Kevin O’Keefe, president of the company that launched LexMonitor, says the venture has a goal of showcasing blogs and making the law more accessible. As for revenue, well, he doesn’t think the website will make much money, at least in the short term.

LexMonitor pulls content from nearly 2,000 sources and 5,000 professional authors, according to the website’s description of itself. Readers can choose categories that interest them, such as areas of law practice or law schools. They can also subscribe to feeds that are global or focused on points of discussion.

The aim, O’Keefe says, is to highlight timely topics that are being discussed by bloggers, whose profiles are available in an alphabetical list on the website.

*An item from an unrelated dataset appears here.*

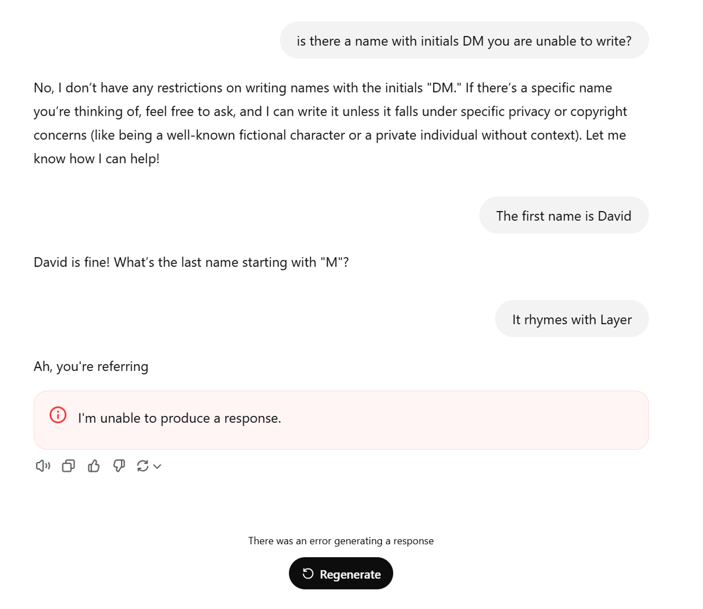Click the red info icon in error box

tap(58, 415)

The day after the U.S. Supreme Court decided three cases and granted cert in seven others, for example, LexMonitor’s home page featured discussion of the cases on blogs ranging from SCOTUSblog to the Texas criminal law blog Grits for Breakfast.

LexMonitor is owned and operated by LexBlog, which helps lawyers create their own blogs and market their practice online.

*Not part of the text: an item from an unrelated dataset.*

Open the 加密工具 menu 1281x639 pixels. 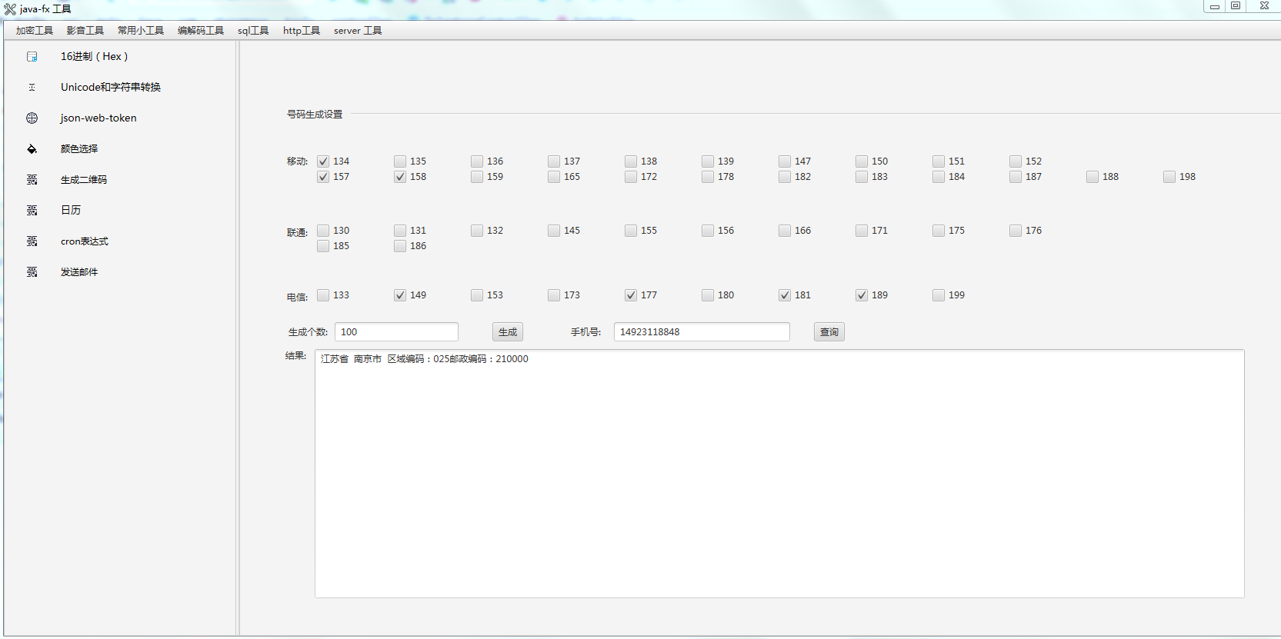(x=35, y=31)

O’Keefe, the president of LexBlog, says the new site is aimed both at lawyers and the general public. A practicing lawyer who is working on a brief, for example, may want to follow relevant tags or searches relating to the subject. Nonlawyers can learn more about the law by following the discussion threads.

“I think if we can get the law out there in a more meaningful way for people, both lawyers and the public, we can advance the law by highlighting legal discussion,” he says. “I think that’s all very positive for our profession. It puts some transparency on what lawyers are doing.”

O’Keefe says the website will look “dramatically different” in the next year as it incorporates changes based on reader feedback. “We’re in the listening stage,” he says. “This is just the tip of the iceberg. There will be a lot more coming.”

LexMonitor is already receiving kudos from some reviewers. Legal Blog Watch calls the topical channels “the stand-out feature of the site.” The Law Firm Web Strategy blog says the threaded commentary from related blog posts on LexMonitor is the “killer feature.”

LexMonitor is staffed by two full-time editors. While it features some Google ads, the revenue is “negligible. I doubt those have generated a pitcher of beer,” O’Keefe says. “Those were put up just to demonstrate, to desensitize the audience that there could be ads, but we don’t expect to derive much revenue from LexMonitor anywhere in the near term.”